LIC, which owns 9.09 per cent shares worth Rs 5,382 crore as of last Friday, is not happy with the company's move to give the loan at a time when Cairn requires money for its own expansion. "The loan has been given at very attractive terms for Sesa Sterlite and we would like to know how it benefits other shareholders of Cairn India," an institutional source said. A two-year fixed deposit in India would have fetched close to 9-9.5 per cent interest rate as compared to the 3.5 per cent to be received by Cairn, he said.
The loan to Sesa Sterlite was revealed for the first time in the June quarter results of fiscal 2015, which led to many institutional investors selling Cairn's shares. The Cairn India stock has lost 9.5 per cent of its value since the loan was first revealed to analysts on July 23 this year - hitting LIC hard.
The state-owned LIC, one of India's largest investors in corporate equity and debt, does not have a track record of shareholder activism. Calling itself a "long-term" investor, LIC is less vocal as compared to global investors. LIC, which sits on Rs 225,000 crore of investments (as of FY 2014), has often emerged as the government's underwriter whenever there is low demand for shares during disinvestment.

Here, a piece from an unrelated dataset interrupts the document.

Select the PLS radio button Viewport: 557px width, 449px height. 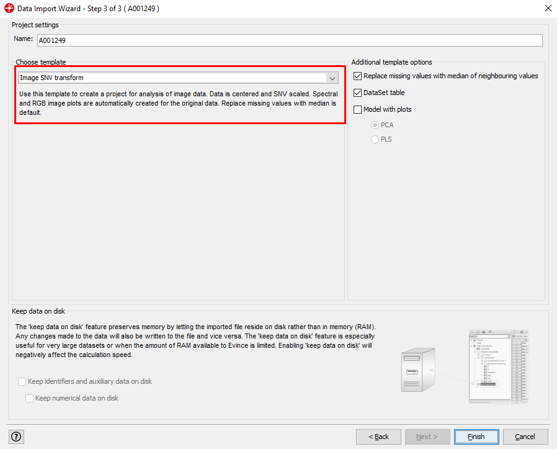click(375, 140)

Corporate governance advocates say Cairn did not make disclosures to other investors like LIC about such a large related party transaction and that itself was a violation of Sebi norms and warranted an investigation. "This is in complete disregard of the disclosure norms and goes against the interest of LIC. Cairn chose to do it before October 1 when, according to the new company law, a majority of small shareholders', like LIC's, approval would be needed to clear such related party transactions," says Shriram Subramanian, founder of InGovern Research Services.
The move also came under attack from analysts. Kotak Securities analysts Tarun Lokhotia, Sanjiv Prasad and Vinay Kumar say they see the related party loan facility as a significant negative. "It warrants concern on effective utilisation of existing cash/equivalents and future cash flows of the company, notwithstanding the near-term economic rationale indicated by the management," they say.